I have minions. I've done a few tabs, now I just fund it.

Scouring? Afraid not my friend. Every tab there is either original transcriptions done by ear or official.


----------



## Pauly (Jun 3, 2007)

<3 +rep 4 Phil.


----------



## philkilla (Jun 4, 2007)

check RIVERS OF GORE - You've wanted the best, You've got the best. The sickest tab site in the world... RoG! for the shiz.


not to be a whore...but I am a whore. Join the forum too.


EDIT: It made that link itself...see how whorish the site is?


----------



## Pauly (Jun 5, 2007)

I get all my extreme metal tabs from there, best site on the net for them (I didn't realise it was RoG on my last post till I clicked on the link).


----------



## Grom (Jun 5, 2007)

Seedawakener said:


> That part around 40~50 seconds with the blasts on carrionshine is just retarded. I have NEVER heard anyone blast that fast in my life. FLO IS GOD, ACCEPT IT!

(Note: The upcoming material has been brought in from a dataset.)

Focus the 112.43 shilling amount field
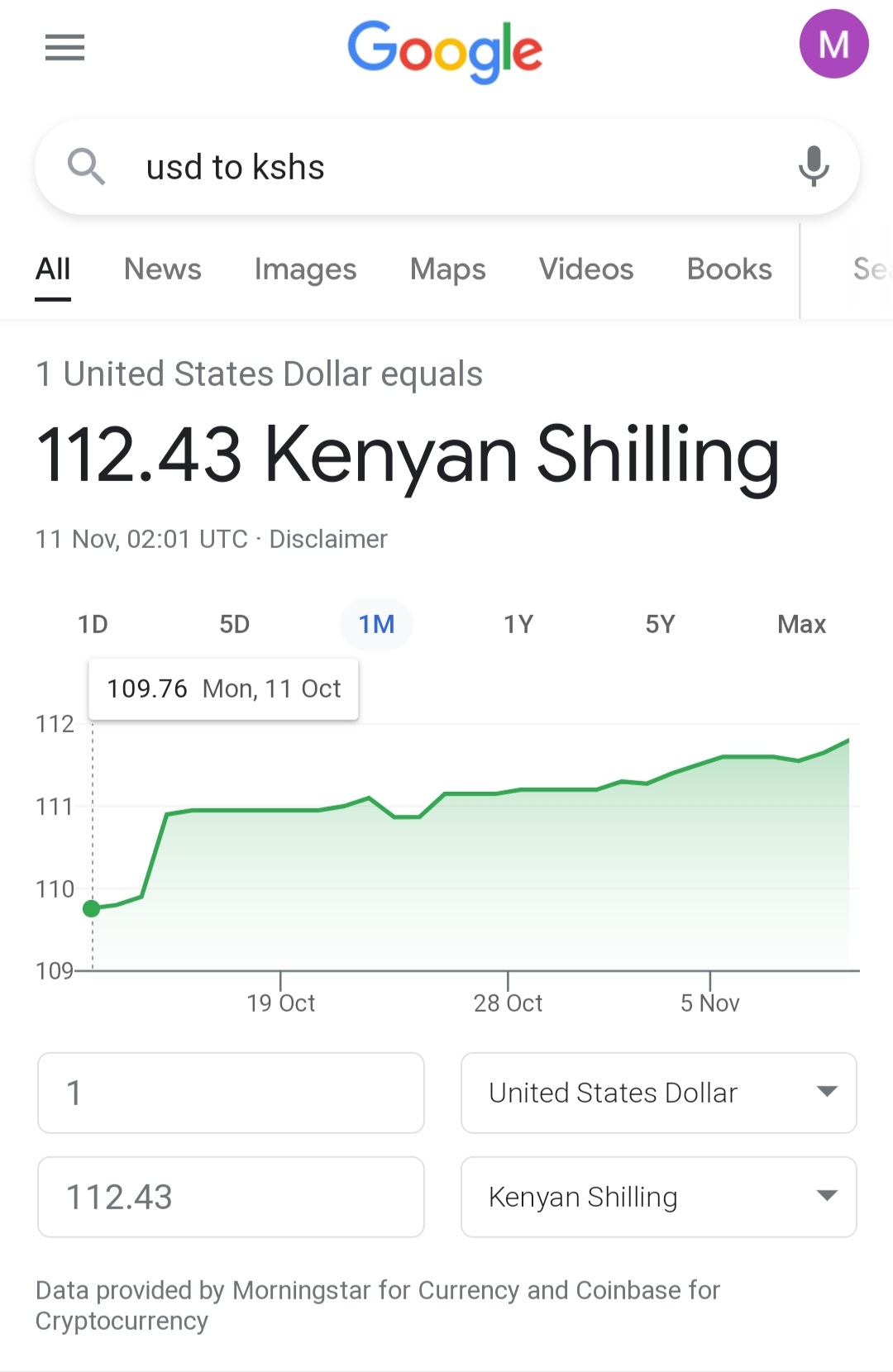This screenshot has width=893, height=1372. 231,1197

Check out Devourment then  The gravity parts are top notch.


----------



## philkilla (Jun 5, 2007)

The more the merrier.


----------



## newamerikangospel (Jun 12, 2007)

Correction

flo=canadian



yes that is a joke, he is pretty good.


----------



## JJ Rodriguez (Jun 13, 2007)

Of course he's from Canada, we're fucking awesome up here.


----------



## newamerikangospel (Jun 13, 2007)

HA, your free medicare and your quirkey french section


----------